# Start of PAGE EXTRACT

England's Home Uniform
May1980 to November1983

1974 Home Uniform
1976 Away Uniform
1982 Away Uniform
1984 Home Uniform
 
 

P 39 W 21 D 9 L 9 F 65:A 29
65% successful

Description

 

  • White shirt. Deep white v-neck, with thin red and royal blue stripe in middle. White cuffs, with thin red and royal blue stripe in middle. Thick royal blue panel across shoulders, either side of v-neck, with slightly thinner red panel directly underneath, across collarbone, either side of v-neck. Thin royal blue line across breast, either side of base of v-neck. Emblem underneath thin blue line on left breast on a white embroidered patch. New-style red logo, overlaid with 'Admiral' in royal blue title case lettering on right breast on a white embroidered patch underneath thin blue line. Red numbers on reverse in this font:

  • Royal blue shorts, with white drawstring. White seams, with a thick red vertical stripe in the middle and a thin royal blue vertical stripe on each side of the central red stripe. New-style red logo, overlaid with 'Admiral' in royal blue title case lettering on left thigh on a white embroidered patch.
  • White socks, with red and royal blue stripe across tops (the same as for the 1974 white uniform).
Variations
  • The Admiral logos were removed from the shirts and shorts for the duration of the 1980 European Championship final tournament in Italy.
  • A white logo with 'Admiral' in red was worn at the base of the first digit of the shirt number against Kuwait, and for all the digits in the last 12 games in which the shirt was worn.
  • For the three games in which this uniform was worn at the 1982 World Cup final tournament in Spain, England wore white numbers on the right thigh in a different font to that on the reverse of the shirt. Against Czechoslovakia and Kuwait, the Admiral logo was positioned above the number, whilst against Spain, it returned to its usual position, on the left thigh.
  • At the beginning of the 1981-82 season, a new sock design was introduced. The red and blue stripe across the tops was replaced by a thick royal blue stripe, overlaid with red logos, but without the 'Admiral' lettering.
  • England reverted back to the original sock design, without the Admiral logos, for the three games in which this uniform was worn at the 1982 World Cup final tournament in Spain.
  • The second sock design was then used for the last 12 games in which this uniform was worn with white socks.
Most Appearances

28 - Kenny Sansom

24 - Paul Mariner

23 - Phil Neal

  • 59 England internationals appeared in this shirt.

  • 29 players made their international debut in the shirt, including John Barnes, who went on to win 79 caps, and Terry Butcher, who won 77.

  • Thirty players won their last cap in the shirt, including Dave Watson (his 65th cap), Kevin Keegan (63rd) and Emlyn Hughes (62nd).

  • Eleven players won all of their caps in this shirt, including Garry Birtles, Steve Foster and Derek Statham, who won three caps each.

Top Scorers

9 - Paul Mariner

7 - Trevor Francis

6 - Tony Woodcock

  • Nine players scored their first international goal in this shirt, including Bryan Robson, who went on to score 26.

# End of PAGE EXTRACT
# Start of EXTRACTED INFORMATION

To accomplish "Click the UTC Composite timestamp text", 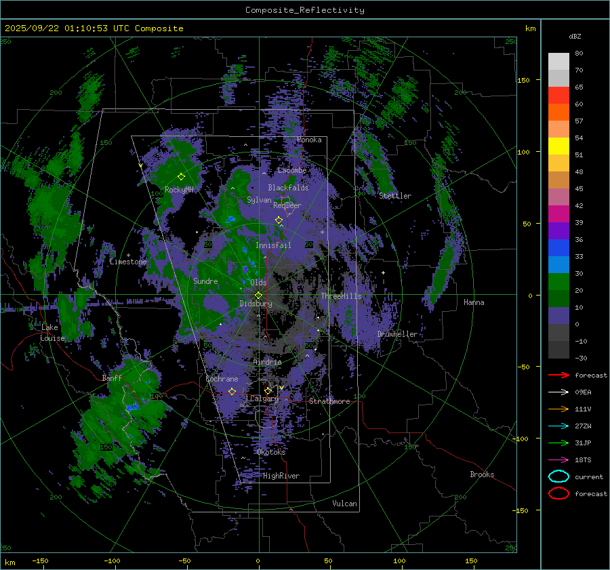I will tap(94, 28).
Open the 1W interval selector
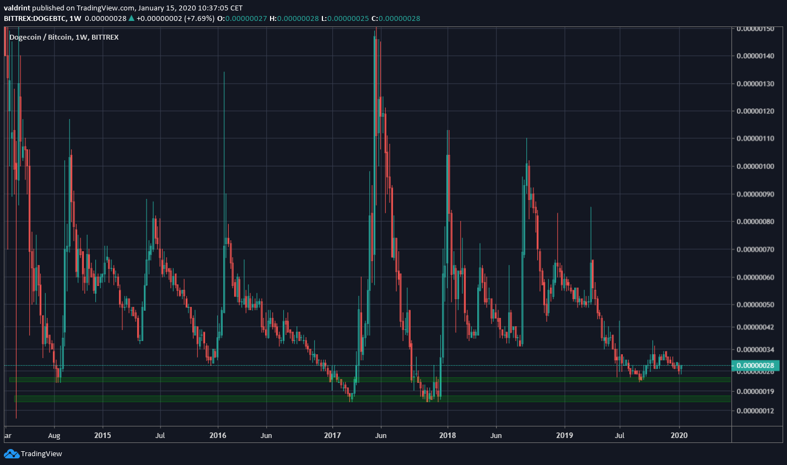This screenshot has height=465, width=787. click(76, 18)
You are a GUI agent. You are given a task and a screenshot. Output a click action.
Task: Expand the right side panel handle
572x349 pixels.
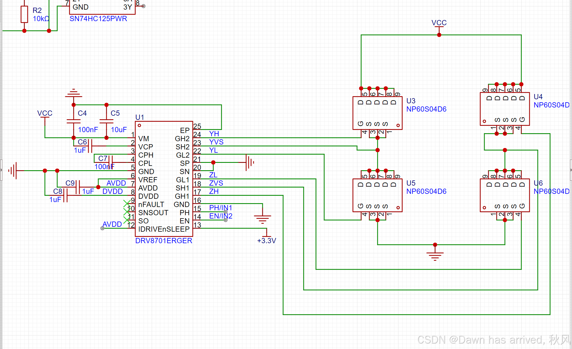point(571,170)
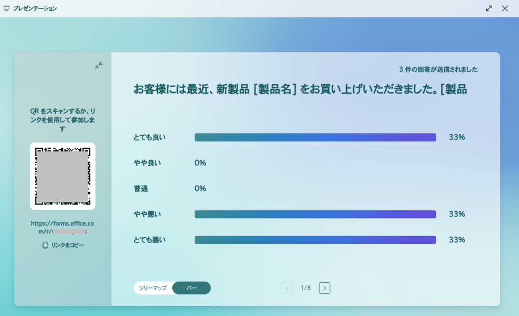The image size is (519, 316).
Task: Expand presentation to full screen
Action: (x=489, y=8)
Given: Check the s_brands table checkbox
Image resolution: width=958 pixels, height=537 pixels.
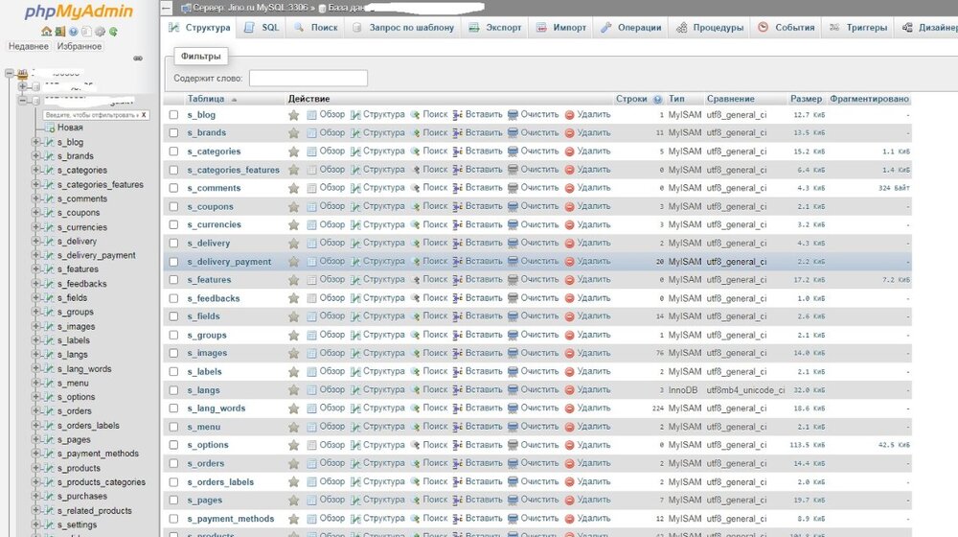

# End of EXTRACTED INFORMATION

* [REQUEST A]: According to the page on England's home uniform, which player made the most appearances in it?
* [REQUEST B]: Copy the rows word for word, starting at the line that contains "You are a GUI" and ending at the end of the rows, with both ends included. Leave the pictures out.
The England uniform page and the rows have no connection to each other.

* [EXERCISE SOLUTION A]: Kenny Sansom, with 28 appearances.

* [EXERCISE SOLUTION B]:
You are a GUI agent. You are given a task and a screenshot. Output a click action.
Task: Expand the right side panel handle
572x349 pixels.
point(571,170)
The image size is (519, 316).
Task: Expand presentation to full screen
Action: (x=489, y=8)
Given: Check the s_brands table checkbox
Image resolution: width=958 pixels, height=537 pixels.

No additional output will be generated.